L'ufficiale che invita i 60mila riservisti a rifiutarsi di combattere a Gaza
Il capitano Yoyam Vilk, tra i fondatori di "Soldiers for the hostages", ha rivolto un appello ai 60mila chiamati che dovrebbero entrare in servizio martedì: «Questo è il momento di dire

«Sono sionista. Israele ha diritto di opporsi ai suoi nemici. Non sono pacifista e non mi pento di essere stato nell’esercito. Ma, proprio per questo, dico con cognizione (...) Rifiutare di combattere non significa tradire lo Stato. È l’unico modo per salvarlo ». È difficile – «molto difficile», ammette – per il capitano Yotam Vilk pronunciare queste parole. L’appello, pubblicato sul New York Times e rilanciato in un colloquio con Avvenire, arriva alla vigilia del termine fissato dal governo di Benjamin Netanyahu per il reclutamento di altri 60mila riservisti e l’estensione del servizio ad altri 20mila. L’obiettivo è schierare 130mila truppe, fondamentali per l’offensiva su Gaza City. Un’azione «sconsiderata»: «Non una mossa militare ponderata, ma il sintomo della dipendenza dall’occupazione da parte di un governo che sa solo distruggere, non costruire», sostiene l’ex militare, impegnato per oltre un anno nella Striscia prima come comandante di plotone di fanteria meccanizzata e poi come vice-comandante di compagnia. «Ho guidato manovre di terra all’interno della Striscia, ho conquistato roccheforti di Hamas e ho contribuito a smantellare i tunnel, i depositi di armi e i posti di comando del gruppo», racconta. Con il trascorrere dei giorni, delle settimane, dei mesi, quasi degli anni, però, Yotam Vilk ha maturato la consapevolezza di non battersi per difendere i propri cari e il Paese minacciato dal terrorismo. Bensì per tenere al potere una maggioranza di «populisti e nazionalisti, i quali rifiutano di prendere le decisioni necessarie e di pagarne il prezzo politico. Pretendono, al contrario, che siamo noi, i soldati, a farlo, con il sangue» in un conflitto «senza scadenza, senza obiettivi raggiungibili, senza una strategia di uscita».

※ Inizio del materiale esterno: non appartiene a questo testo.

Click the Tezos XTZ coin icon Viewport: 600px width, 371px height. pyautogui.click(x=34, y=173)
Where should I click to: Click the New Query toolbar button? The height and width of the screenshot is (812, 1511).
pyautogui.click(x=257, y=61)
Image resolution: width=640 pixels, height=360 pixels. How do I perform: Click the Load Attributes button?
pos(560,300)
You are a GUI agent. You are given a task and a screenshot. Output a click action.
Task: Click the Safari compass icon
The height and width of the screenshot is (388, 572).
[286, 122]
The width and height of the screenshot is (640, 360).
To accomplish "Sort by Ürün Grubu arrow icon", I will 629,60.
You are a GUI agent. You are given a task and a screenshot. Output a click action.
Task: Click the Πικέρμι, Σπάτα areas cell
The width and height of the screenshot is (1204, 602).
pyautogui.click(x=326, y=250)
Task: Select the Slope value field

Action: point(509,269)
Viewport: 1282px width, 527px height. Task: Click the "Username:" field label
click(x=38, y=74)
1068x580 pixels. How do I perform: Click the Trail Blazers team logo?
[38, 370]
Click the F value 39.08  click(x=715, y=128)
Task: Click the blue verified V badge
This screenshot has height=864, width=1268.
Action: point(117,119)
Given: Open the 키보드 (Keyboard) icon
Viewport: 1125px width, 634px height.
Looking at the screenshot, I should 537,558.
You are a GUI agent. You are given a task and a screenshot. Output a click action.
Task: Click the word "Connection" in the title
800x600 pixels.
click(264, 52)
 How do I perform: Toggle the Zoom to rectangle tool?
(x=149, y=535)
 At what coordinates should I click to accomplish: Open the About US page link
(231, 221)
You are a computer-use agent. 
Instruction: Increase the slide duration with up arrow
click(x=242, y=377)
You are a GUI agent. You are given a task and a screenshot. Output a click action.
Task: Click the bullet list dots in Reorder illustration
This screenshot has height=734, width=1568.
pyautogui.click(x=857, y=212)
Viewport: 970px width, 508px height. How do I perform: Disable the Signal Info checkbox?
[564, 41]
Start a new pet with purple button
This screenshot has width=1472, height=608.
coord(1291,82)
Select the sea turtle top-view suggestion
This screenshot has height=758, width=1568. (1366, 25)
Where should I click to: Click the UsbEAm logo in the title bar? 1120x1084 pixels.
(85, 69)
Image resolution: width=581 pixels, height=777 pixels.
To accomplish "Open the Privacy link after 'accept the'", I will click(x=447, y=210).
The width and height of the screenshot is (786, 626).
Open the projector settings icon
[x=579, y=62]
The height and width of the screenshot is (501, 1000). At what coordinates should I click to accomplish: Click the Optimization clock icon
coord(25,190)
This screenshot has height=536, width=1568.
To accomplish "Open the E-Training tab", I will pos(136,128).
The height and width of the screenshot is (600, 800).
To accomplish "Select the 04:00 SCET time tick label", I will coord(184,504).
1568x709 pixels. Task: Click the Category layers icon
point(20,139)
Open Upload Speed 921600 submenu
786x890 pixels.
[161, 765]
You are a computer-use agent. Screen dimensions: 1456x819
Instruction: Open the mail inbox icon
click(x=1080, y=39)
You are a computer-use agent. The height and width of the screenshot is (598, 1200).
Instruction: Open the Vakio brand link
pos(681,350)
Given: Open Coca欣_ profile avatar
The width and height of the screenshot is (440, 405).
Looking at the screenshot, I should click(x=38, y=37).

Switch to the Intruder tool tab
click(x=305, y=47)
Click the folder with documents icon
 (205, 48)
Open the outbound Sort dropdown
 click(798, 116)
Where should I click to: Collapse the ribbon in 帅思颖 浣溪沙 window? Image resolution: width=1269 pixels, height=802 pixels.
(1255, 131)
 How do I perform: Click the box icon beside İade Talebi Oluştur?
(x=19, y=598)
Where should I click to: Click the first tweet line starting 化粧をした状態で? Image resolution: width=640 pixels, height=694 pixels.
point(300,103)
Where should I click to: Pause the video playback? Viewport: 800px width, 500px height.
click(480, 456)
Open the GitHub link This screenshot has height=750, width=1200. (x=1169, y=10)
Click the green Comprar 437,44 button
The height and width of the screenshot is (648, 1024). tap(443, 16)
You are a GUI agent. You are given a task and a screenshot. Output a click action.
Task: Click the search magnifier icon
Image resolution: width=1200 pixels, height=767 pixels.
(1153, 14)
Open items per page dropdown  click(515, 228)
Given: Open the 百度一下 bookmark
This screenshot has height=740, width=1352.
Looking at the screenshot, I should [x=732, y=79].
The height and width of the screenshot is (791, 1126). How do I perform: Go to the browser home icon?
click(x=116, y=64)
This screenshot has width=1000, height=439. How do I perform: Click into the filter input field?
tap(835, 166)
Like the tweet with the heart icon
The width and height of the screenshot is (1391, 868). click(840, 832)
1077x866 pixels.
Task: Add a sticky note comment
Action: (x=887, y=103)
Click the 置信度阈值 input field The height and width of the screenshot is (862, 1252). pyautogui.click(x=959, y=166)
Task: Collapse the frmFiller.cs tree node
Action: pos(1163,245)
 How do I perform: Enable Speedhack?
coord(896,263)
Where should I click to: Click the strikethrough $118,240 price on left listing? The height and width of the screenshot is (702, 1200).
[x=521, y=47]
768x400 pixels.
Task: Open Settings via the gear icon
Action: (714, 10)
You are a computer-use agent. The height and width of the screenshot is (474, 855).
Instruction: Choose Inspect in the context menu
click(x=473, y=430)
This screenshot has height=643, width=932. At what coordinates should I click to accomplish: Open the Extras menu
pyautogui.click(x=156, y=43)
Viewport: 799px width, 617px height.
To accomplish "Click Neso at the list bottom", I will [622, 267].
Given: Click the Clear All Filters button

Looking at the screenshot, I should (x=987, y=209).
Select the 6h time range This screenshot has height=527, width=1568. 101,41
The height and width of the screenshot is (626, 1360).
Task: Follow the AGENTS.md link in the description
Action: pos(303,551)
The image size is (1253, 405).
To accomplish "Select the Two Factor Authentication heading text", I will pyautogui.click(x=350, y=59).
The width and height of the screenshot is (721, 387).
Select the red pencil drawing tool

Nel frattempo, «Gaza è diventata una zona senza legge, con scarsa supervisione militare efficace e quasi nessuna responsabilità personale per i soldati». Da qui la scelta dell’allora vice-comandante Vilk di aderire alla lettera-manifesto dello scorso ottobre in cui 130 soldati si sono dichiarati in sciopero fino a quando non fosse stato raggiunto un accordo per la liberazione degli ostaggi. Questi “signornò” sono stati i pionieri di “Soldiers for the hostages”, gruppo in prima linea per la fine della guerra. Tutti, a cominciare da Vilk, sono stati sospesi dalle rispettive unità. Non è, però, pentito della propria decisione. «Il rifiuto pubblico è un atto quasi impensabile nella società israeliana, dato il ruolo centrale dell’esercito – sottolinea –. In qualunque democrazia, però, il potere militare è importante quanto pericoloso. Deve essere a servizio degli obiettivi politici, non sostituirli, divenendo fine a se stesso». Quando il rapporto si capovolge, non solo le vite umane, ma «ciò che Israele è e rappresenta, la sua essenza, le istituzioni» sono a rischio. In questi momenti non rimane che la protesta per forzare il cambio di rotta. Quella dei riservisti – dato il prestigio dei militari – è determinante, secondo Vilk il quale rivolge una forte esortazione ai 60mila chiamati alle armi entro martedì. « Rifiutatevi di presentarvi», chiede “Soldiers for the hostages”.
Al termine del servizio militare obbligatorio, gli israeliani possono essere richiamati fino circa a quarant’anni. I riservisti rappresentano i due terzi delle forze armate di Tel Aviv. Ormai al quarto turno, la gran parte è esausta. Già da mesi, molti optano per il “diniego grigio”: trovano, cioè, giustificazioni mediche o professionali per non arruolarsi. Un tasso, fino alla primavera, intorno al 30 per cento che, dall’estate, ha raggiunto il picco di quasi il 50 per cento. Per evitare il ripetersi di simili percentuali di rifiuto, come confermano ad Avvenire fonti militari, le autorità hanno spedito i cosiddetti “ordini 8”, cioè la convocazione, solo a quanti, contattati previamente per telefono, hanno dato disponibilità. Non si sa quanti ne siano stati realmente inviati e, dunque, quanti indosseranno l’uniforme martedì. «Molti rimangono in silenzio – conclude Yotam Vilk –. Questo è il momento di parlare. È vostro dovere».